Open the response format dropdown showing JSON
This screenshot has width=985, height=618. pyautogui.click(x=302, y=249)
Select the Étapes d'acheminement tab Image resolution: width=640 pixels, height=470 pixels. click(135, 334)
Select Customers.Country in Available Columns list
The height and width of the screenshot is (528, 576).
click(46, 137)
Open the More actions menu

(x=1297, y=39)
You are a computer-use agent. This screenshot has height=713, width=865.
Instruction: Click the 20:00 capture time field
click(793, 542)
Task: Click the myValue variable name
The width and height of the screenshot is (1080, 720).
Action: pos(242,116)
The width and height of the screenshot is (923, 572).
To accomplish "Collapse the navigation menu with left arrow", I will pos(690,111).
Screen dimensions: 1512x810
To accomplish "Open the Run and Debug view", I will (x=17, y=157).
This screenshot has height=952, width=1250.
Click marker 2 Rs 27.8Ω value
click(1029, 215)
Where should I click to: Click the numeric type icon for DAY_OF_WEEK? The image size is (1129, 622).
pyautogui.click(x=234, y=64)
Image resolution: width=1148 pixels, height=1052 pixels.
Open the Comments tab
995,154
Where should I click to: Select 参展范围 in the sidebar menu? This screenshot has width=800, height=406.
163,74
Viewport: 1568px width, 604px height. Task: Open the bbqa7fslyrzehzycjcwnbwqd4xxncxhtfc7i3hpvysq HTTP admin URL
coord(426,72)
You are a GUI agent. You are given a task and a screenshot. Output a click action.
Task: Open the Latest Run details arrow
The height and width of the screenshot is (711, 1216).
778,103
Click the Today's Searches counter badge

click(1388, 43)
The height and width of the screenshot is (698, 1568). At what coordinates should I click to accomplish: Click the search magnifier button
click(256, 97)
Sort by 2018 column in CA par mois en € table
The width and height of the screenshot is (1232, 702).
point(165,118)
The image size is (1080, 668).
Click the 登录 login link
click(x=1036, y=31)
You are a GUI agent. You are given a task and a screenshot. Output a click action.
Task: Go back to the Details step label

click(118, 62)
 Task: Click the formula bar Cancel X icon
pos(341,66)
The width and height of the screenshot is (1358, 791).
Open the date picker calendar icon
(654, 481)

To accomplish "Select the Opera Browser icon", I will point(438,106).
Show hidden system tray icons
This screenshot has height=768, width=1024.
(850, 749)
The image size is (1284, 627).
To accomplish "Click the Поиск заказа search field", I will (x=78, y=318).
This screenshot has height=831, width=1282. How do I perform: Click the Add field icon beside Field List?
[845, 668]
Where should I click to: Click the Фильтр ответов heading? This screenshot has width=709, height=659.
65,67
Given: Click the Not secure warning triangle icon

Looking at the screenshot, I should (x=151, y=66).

-=-=-

The output should be a character-exact copy of all entries.

Exercise output:
Open the response format dropdown showing JSON
This screenshot has width=985, height=618. pyautogui.click(x=302, y=249)
Select the Étapes d'acheminement tab Image resolution: width=640 pixels, height=470 pixels. click(135, 334)
Select Customers.Country in Available Columns list
The height and width of the screenshot is (528, 576).
click(46, 137)
Open the More actions menu

(x=1297, y=39)
You are a computer-use agent. This screenshot has height=713, width=865.
Instruction: Click the 20:00 capture time field
click(793, 542)
Task: Click the myValue variable name
The width and height of the screenshot is (1080, 720).
Action: pos(242,116)
The width and height of the screenshot is (923, 572).
To accomplish "Collapse the navigation menu with left arrow", I will pos(690,111).
Screen dimensions: 1512x810
To accomplish "Open the Run and Debug view", I will (x=17, y=157).
This screenshot has height=952, width=1250.
Click marker 2 Rs 27.8Ω value
click(1029, 215)
Where should I click to: Click the numeric type icon for DAY_OF_WEEK? The image size is (1129, 622).
pyautogui.click(x=234, y=64)
Image resolution: width=1148 pixels, height=1052 pixels.
Open the Comments tab
995,154
Where should I click to: Select 参展范围 in the sidebar menu? This screenshot has width=800, height=406.
163,74
Viewport: 1568px width, 604px height. Task: Open the bbqa7fslyrzehzycjcwnbwqd4xxncxhtfc7i3hpvysq HTTP admin URL
coord(426,72)
You are a GUI agent. You are given a task and a screenshot. Output a click action.
Task: Open the Latest Run details arrow
The height and width of the screenshot is (711, 1216).
778,103
Click the Today's Searches counter badge

click(1388, 43)
The height and width of the screenshot is (698, 1568). At what coordinates should I click to accomplish: Click the search magnifier button
click(256, 97)
Sort by 2018 column in CA par mois en € table
The width and height of the screenshot is (1232, 702).
point(165,118)
The image size is (1080, 668).
Click the 登录 login link
click(x=1036, y=31)
You are a GUI agent. You are given a task and a screenshot. Output a click action.
Task: Go back to the Details step label

click(118, 62)
 Task: Click the formula bar Cancel X icon
pos(341,66)
The width and height of the screenshot is (1358, 791).
Open the date picker calendar icon
(654, 481)

To accomplish "Select the Opera Browser icon", I will point(438,106).
Show hidden system tray icons
This screenshot has height=768, width=1024.
(850, 749)
The image size is (1284, 627).
To accomplish "Click the Поиск заказа search field", I will (x=78, y=318).
This screenshot has height=831, width=1282. How do I perform: Click the Add field icon beside Field List?
[845, 668]
Where should I click to: Click the Фильтр ответов heading? This screenshot has width=709, height=659.
65,67
Given: Click the Not secure warning triangle icon

Looking at the screenshot, I should (x=151, y=66).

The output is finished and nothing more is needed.